Extracted records

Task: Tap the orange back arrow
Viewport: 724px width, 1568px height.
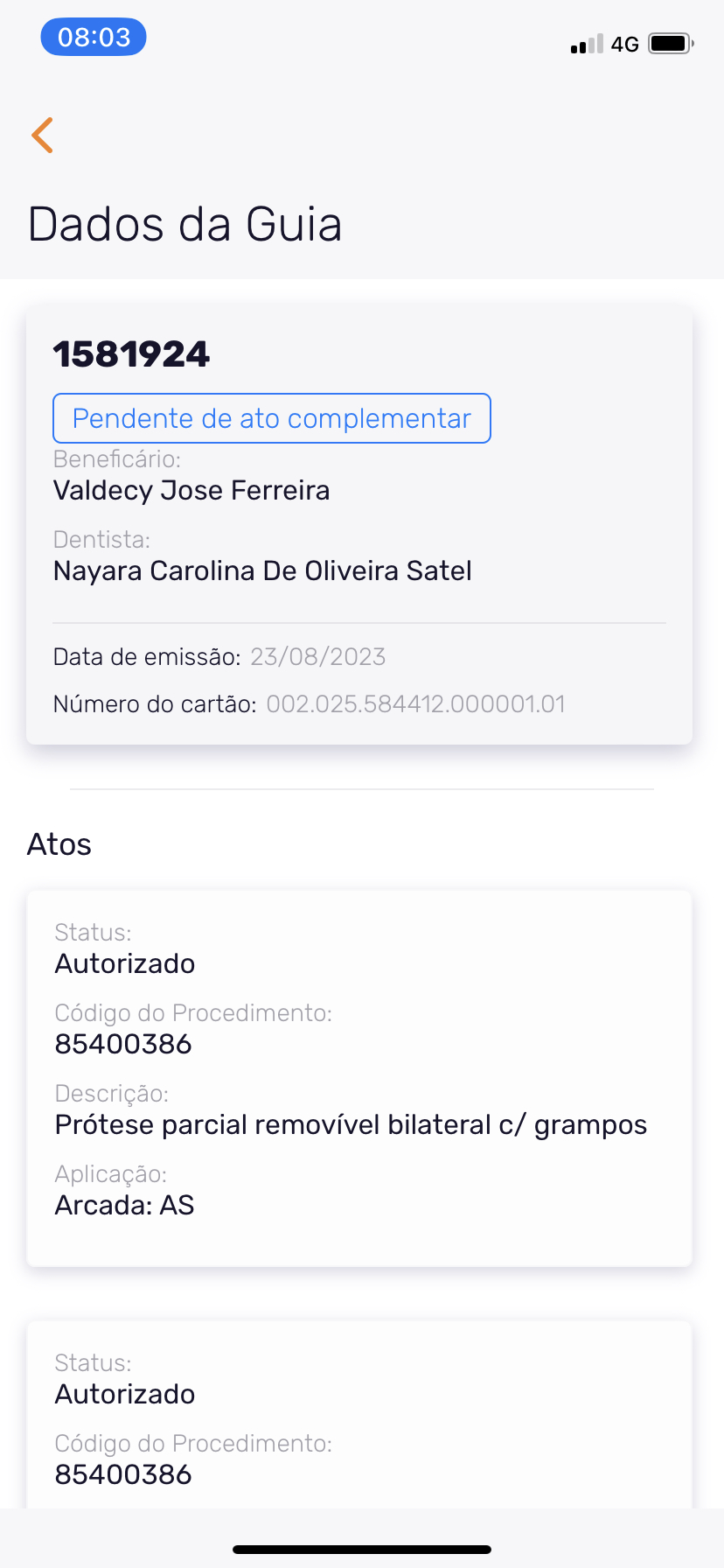Action: click(x=43, y=135)
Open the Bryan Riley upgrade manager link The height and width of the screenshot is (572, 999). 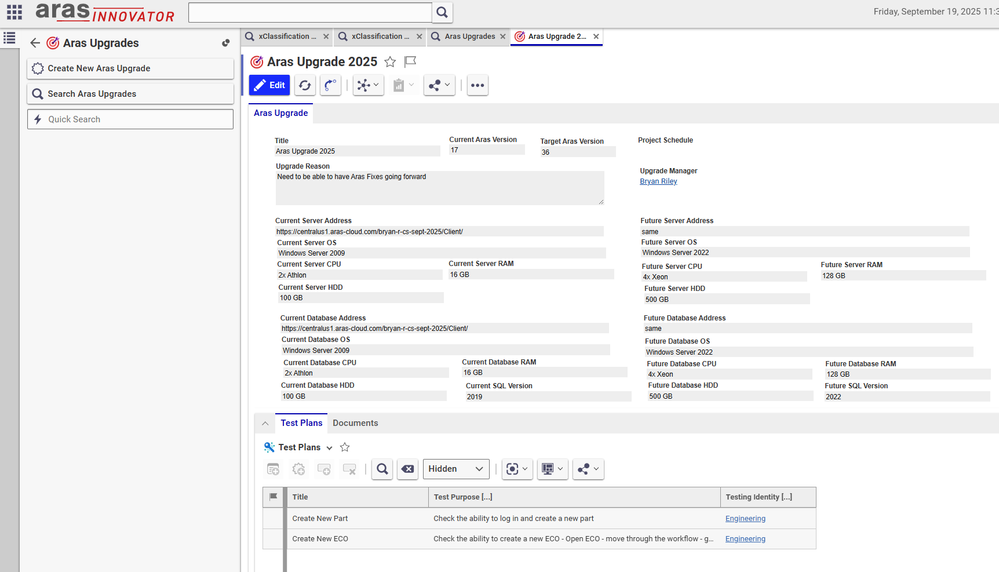point(658,182)
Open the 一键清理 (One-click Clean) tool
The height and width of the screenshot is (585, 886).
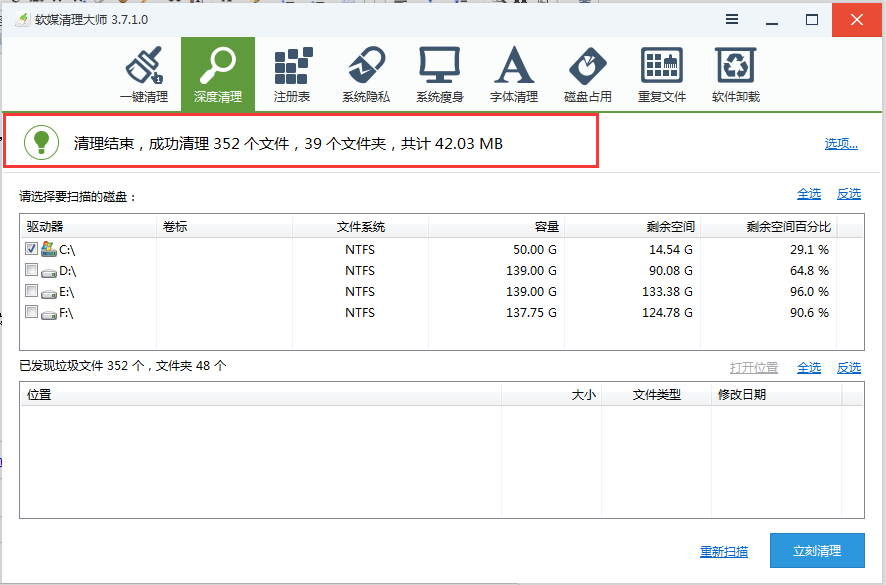pyautogui.click(x=145, y=70)
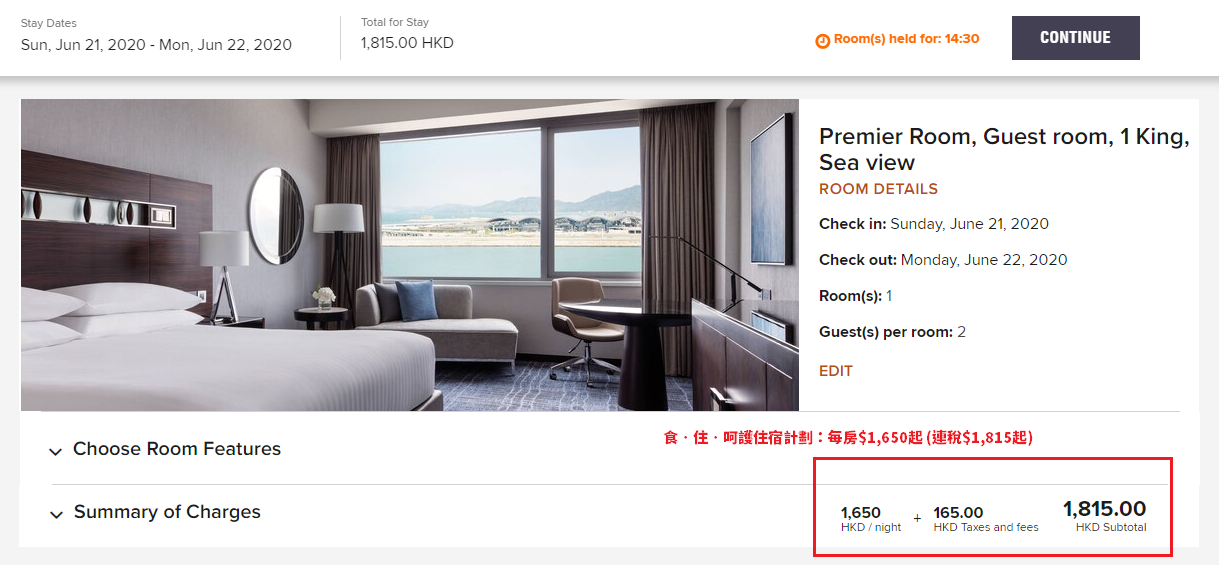The height and width of the screenshot is (565, 1219).
Task: Click the Choose Room Features heading
Action: tap(177, 449)
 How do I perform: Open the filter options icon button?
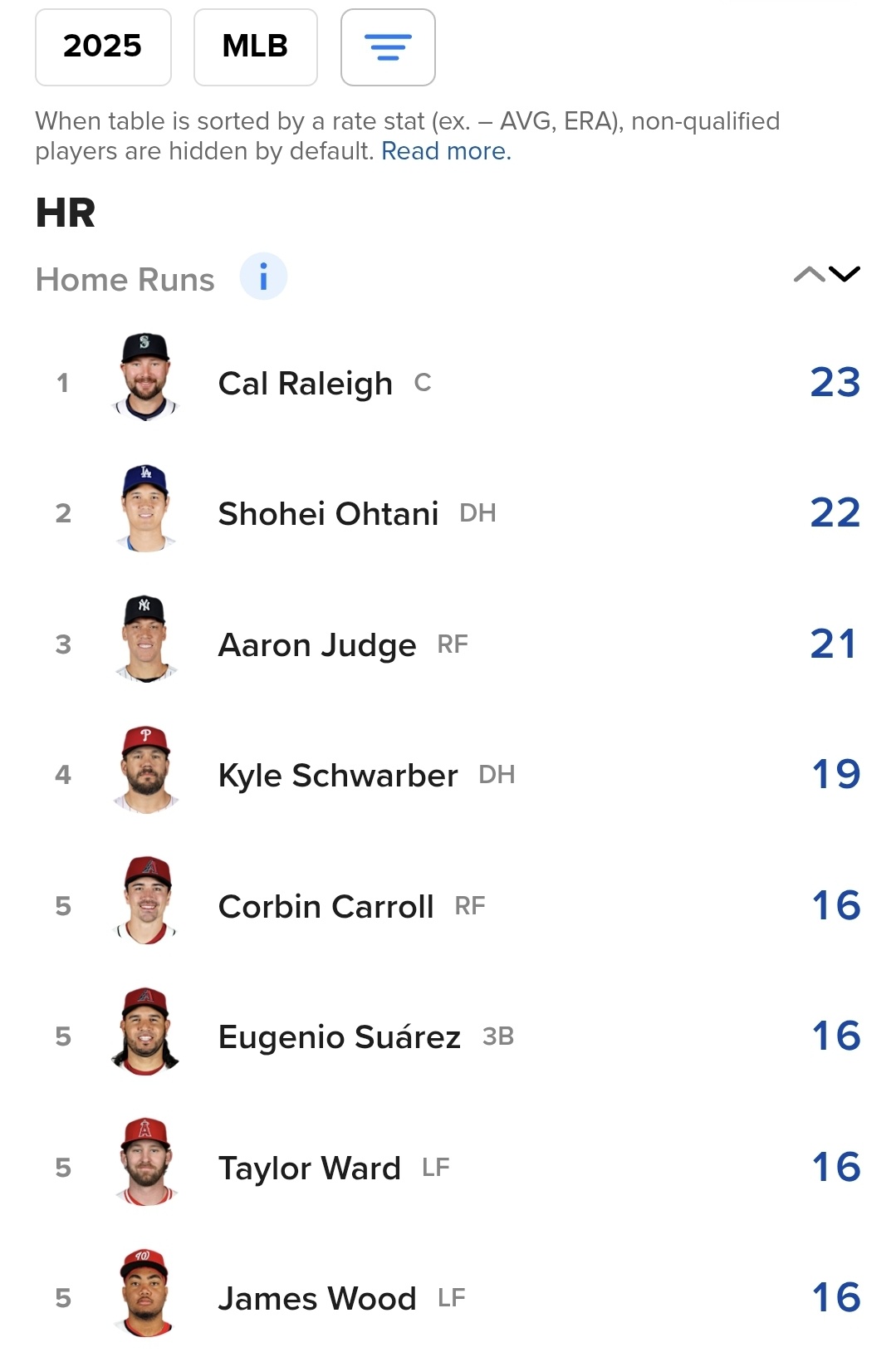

Exercise objective
A word-for-word repeat of the lines from the line with "Open the 一键清理 (One-click Clean) tool" to the last line of the data, both ends included and pictures left out, is all that should appear.

Solution for this exercise
Open the 一键清理 (One-click Clean) tool
The height and width of the screenshot is (585, 886).
pyautogui.click(x=145, y=70)
The height and width of the screenshot is (565, 1219).
Task: Click the Choose Room Features heading
Action: tap(177, 449)
 How do I perform: Open the filter options icon button?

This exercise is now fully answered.